Your instructions -
Every record, from the first to the last, is to be printed again exactly.

Record extracts -
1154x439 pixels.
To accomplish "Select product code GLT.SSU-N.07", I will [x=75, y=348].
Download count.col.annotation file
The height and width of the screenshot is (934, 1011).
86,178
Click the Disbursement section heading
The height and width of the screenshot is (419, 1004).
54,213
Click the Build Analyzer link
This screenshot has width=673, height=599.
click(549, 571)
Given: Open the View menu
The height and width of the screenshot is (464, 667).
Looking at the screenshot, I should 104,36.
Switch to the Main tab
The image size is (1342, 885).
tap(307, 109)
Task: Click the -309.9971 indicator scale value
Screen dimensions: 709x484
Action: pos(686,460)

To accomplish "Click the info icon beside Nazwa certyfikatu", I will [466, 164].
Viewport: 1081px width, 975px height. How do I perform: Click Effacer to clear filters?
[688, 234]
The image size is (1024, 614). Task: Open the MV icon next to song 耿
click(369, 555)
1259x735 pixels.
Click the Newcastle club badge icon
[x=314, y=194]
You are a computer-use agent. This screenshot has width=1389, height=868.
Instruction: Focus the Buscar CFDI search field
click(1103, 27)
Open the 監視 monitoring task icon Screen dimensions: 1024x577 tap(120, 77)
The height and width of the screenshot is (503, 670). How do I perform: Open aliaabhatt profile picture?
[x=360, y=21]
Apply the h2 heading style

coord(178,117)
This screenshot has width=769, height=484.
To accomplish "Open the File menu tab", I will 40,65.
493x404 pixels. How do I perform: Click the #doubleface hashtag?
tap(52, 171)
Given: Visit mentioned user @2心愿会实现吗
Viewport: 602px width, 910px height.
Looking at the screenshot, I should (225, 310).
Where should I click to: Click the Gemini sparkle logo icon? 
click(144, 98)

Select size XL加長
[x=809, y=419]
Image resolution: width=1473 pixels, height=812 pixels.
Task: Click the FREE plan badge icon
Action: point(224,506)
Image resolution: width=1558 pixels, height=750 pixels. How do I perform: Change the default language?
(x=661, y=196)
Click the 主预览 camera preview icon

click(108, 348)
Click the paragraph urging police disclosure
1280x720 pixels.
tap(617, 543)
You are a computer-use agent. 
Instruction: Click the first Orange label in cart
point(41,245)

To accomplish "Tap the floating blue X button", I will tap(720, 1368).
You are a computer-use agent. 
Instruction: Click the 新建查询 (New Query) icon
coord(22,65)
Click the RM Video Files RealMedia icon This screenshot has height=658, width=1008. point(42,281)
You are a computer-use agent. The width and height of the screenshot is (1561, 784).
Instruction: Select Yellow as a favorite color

Answer for the task -
1154x439 pixels.
To accomplish "Select product code GLT.SSU-N.07", I will [x=75, y=348].
Download count.col.annotation file
The height and width of the screenshot is (934, 1011).
86,178
Click the Disbursement section heading
The height and width of the screenshot is (419, 1004).
54,213
Click the Build Analyzer link
This screenshot has width=673, height=599.
click(549, 571)
Given: Open the View menu
The height and width of the screenshot is (464, 667).
Looking at the screenshot, I should 104,36.
Switch to the Main tab
The image size is (1342, 885).
tap(307, 109)
Task: Click the -309.9971 indicator scale value
Screen dimensions: 709x484
Action: pos(686,460)

To accomplish "Click the info icon beside Nazwa certyfikatu", I will [466, 164].
Viewport: 1081px width, 975px height. How do I perform: Click Effacer to clear filters?
[688, 234]
The image size is (1024, 614). Task: Open the MV icon next to song 耿
click(369, 555)
1259x735 pixels.
Click the Newcastle club badge icon
[x=314, y=194]
You are a computer-use agent. This screenshot has width=1389, height=868.
Instruction: Focus the Buscar CFDI search field
click(1103, 27)
Open the 監視 monitoring task icon Screen dimensions: 1024x577 tap(120, 77)
The height and width of the screenshot is (503, 670). How do I perform: Open aliaabhatt profile picture?
[x=360, y=21]
Apply the h2 heading style

coord(178,117)
This screenshot has width=769, height=484.
To accomplish "Open the File menu tab", I will 40,65.
493x404 pixels. How do I perform: Click the #doubleface hashtag?
tap(52, 171)
Given: Visit mentioned user @2心愿会实现吗
Viewport: 602px width, 910px height.
Looking at the screenshot, I should (225, 310).
Where should I click to: Click the Gemini sparkle logo icon? 
click(144, 98)

Select size XL加長
[x=809, y=419]
Image resolution: width=1473 pixels, height=812 pixels.
Task: Click the FREE plan badge icon
Action: point(224,506)
Image resolution: width=1558 pixels, height=750 pixels. How do I perform: Change the default language?
(x=661, y=196)
Click the 主预览 camera preview icon

click(108, 348)
Click the paragraph urging police disclosure
1280x720 pixels.
tap(617, 543)
You are a computer-use agent. 
Instruction: Click the first Orange label in cart
point(41,245)

To accomplish "Tap the floating blue X button", I will tap(720, 1368).
You are a computer-use agent. 
Instruction: Click the 新建查询 (New Query) icon
coord(22,65)
Click the RM Video Files RealMedia icon This screenshot has height=658, width=1008. point(42,281)
You are a computer-use agent. The width and height of the screenshot is (1561, 784).
Instruction: Select Yellow as a favorite color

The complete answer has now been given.